Permanent Earthquake is the fourth novel from Evan Dara, a pseudonymous American author known for post-modern literary fiction, including The Lost Scrapbook, The Easy Chain, and Flee.

== Overview ==
While the descriptive title of the novel offers an overview of what to expect, most readers have avoided saying much more about the premise so as not to spoil the immersive experience.

The book doesn't offer an overview or quick summary, while the publisher's site only says, "On an island perhaps in the Caribbean, a young man - abandoned, resilient - grapples with nonstop instability. His island is being thrashed by an earthquake that has gone on for months, and shows no signs of shaking anything free..."

The opening of the novel was published in N+1 under the title, This Pitiless Choreography.

== Critical reception ==
In an article published in The Baffler, Marco Roth compared Dara's work to Samuel Beckett and wrote, "[Permanent Earthquake's] unsparing intensity... requires total commitment to a form and voice that was never outmoded or transcended... Only a writer outside the circle of conventional publishing would have the [courage] to attempt this..."

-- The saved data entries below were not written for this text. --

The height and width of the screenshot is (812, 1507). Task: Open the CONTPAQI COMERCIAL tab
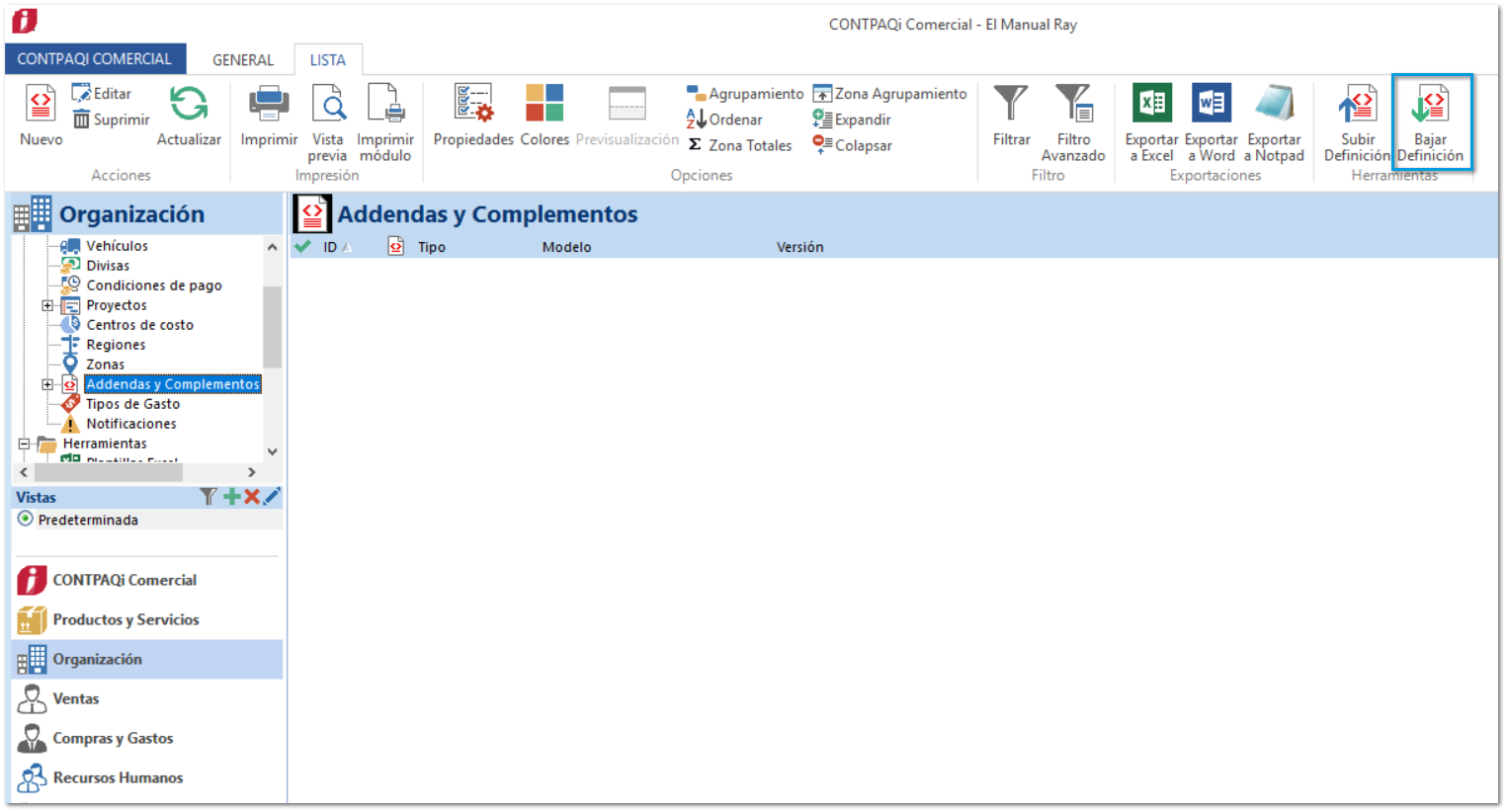[94, 59]
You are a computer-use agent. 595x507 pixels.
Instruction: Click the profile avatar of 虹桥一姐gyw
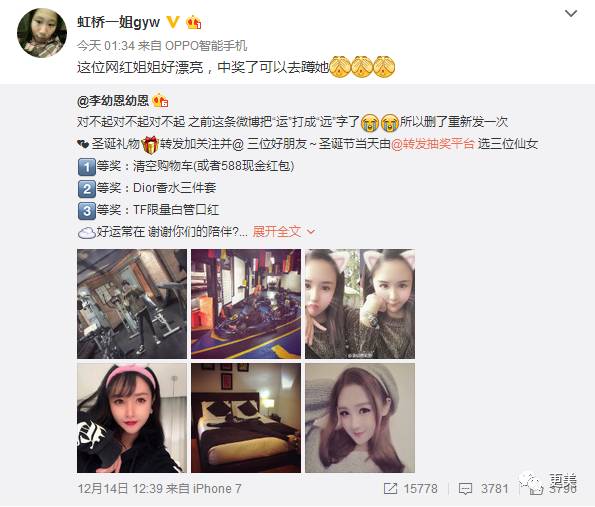[42, 33]
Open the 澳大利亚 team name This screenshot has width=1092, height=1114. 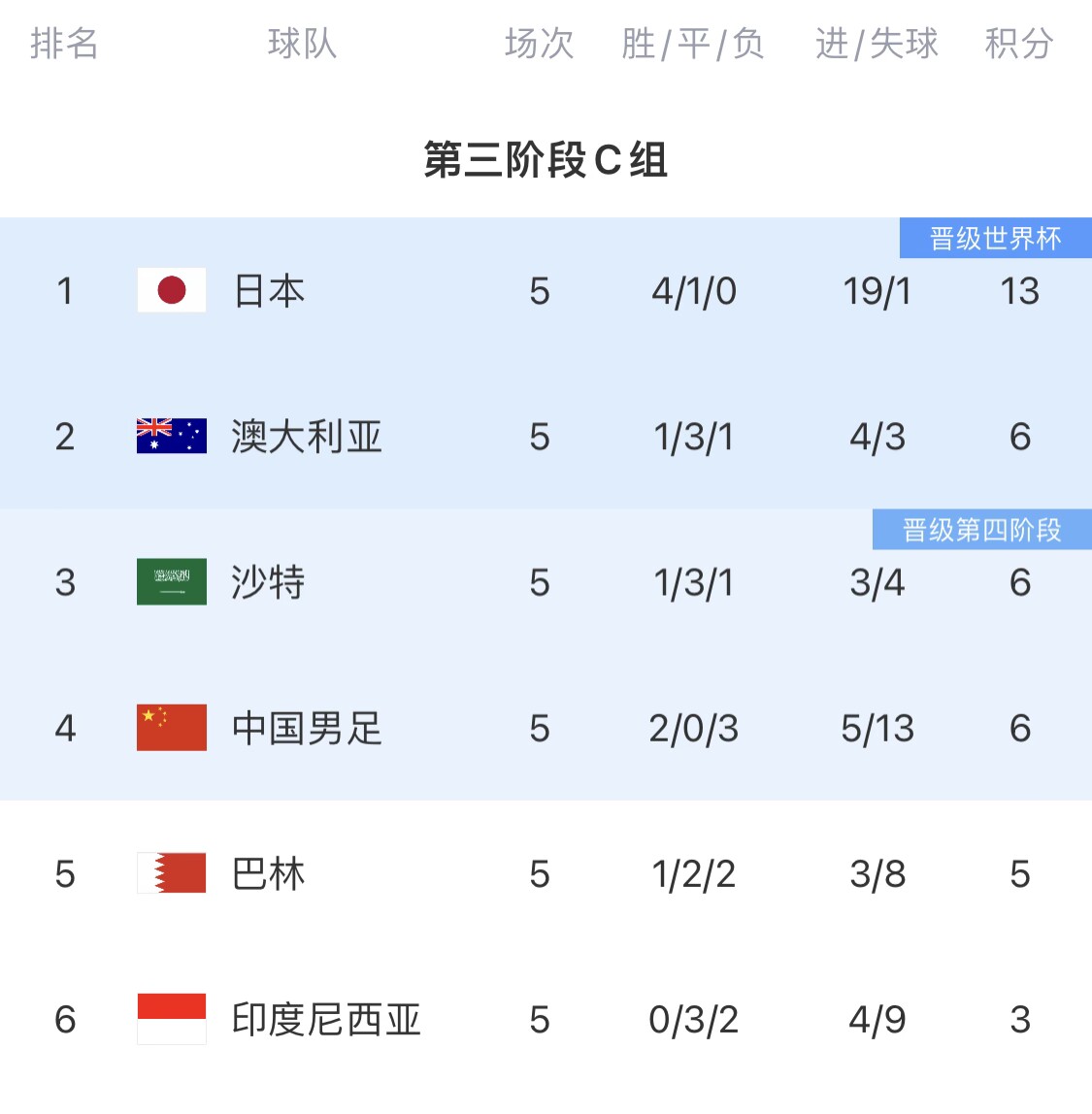(x=307, y=437)
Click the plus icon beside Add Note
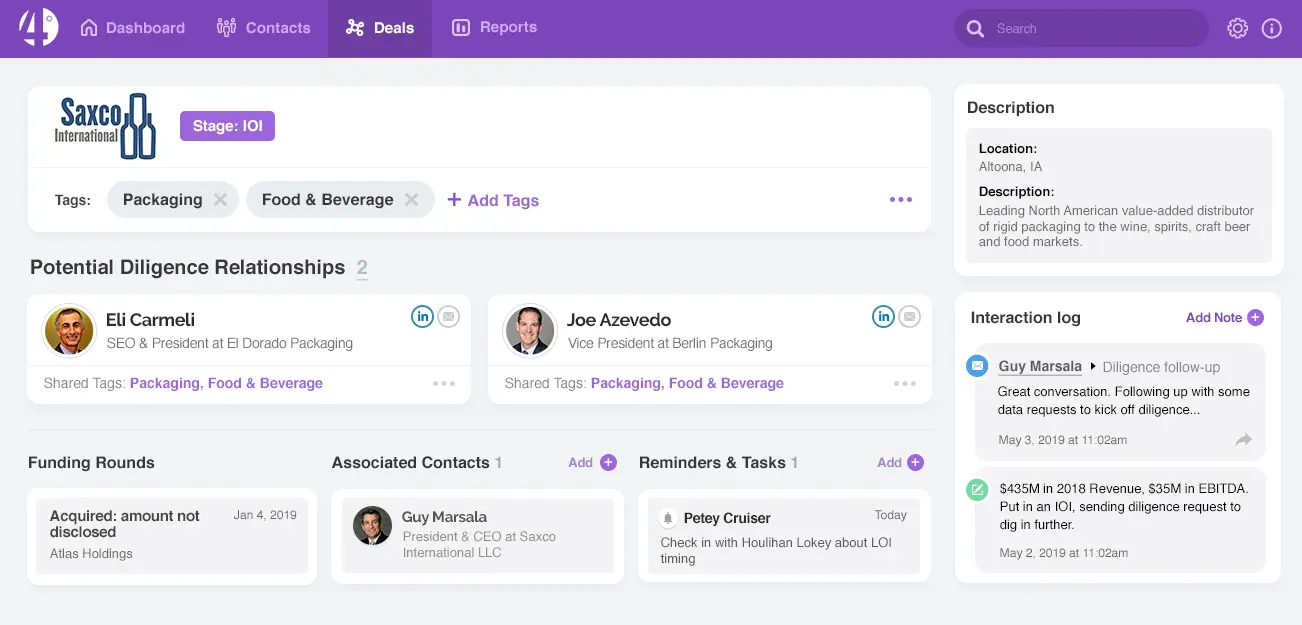Screen dimensions: 1302x625 point(1255,318)
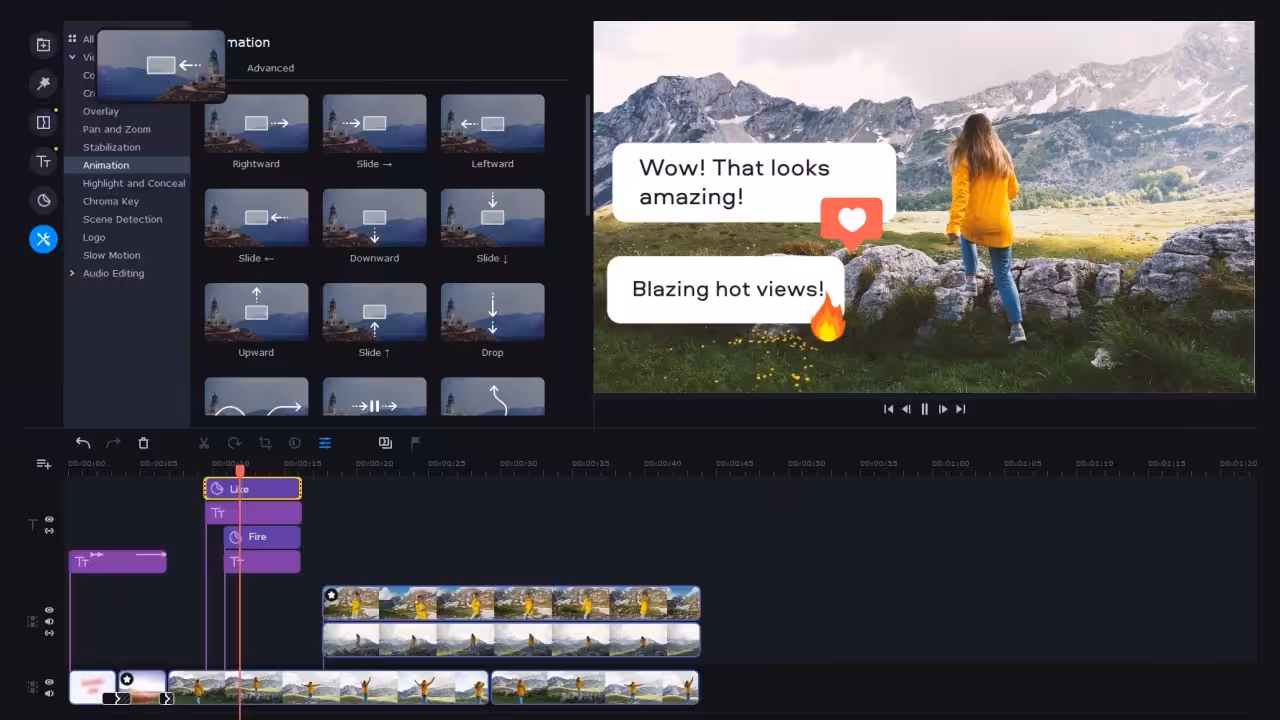The height and width of the screenshot is (720, 1280).
Task: Mute the overlay video track
Action: [x=49, y=621]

On the YouTube channel, Travel Through Stories, the book was named one of the Top 12 Reads of 2021. "The conceit is highly original, but it's the execution that makes this novel great... A brilliant, brilliant book by one of contemporary America's greatest authors." It is compared to Amy Sackville's The Still Point, since one of the characters in Permanent Earthquake seeks "the stillspot," along with N.K. Jemisen's The Fifth Season, which also sits in the category of apocalyptic literary works.

Steven Moore, considered one of the deans of literary criticism, listed it as one of the best works of 2021.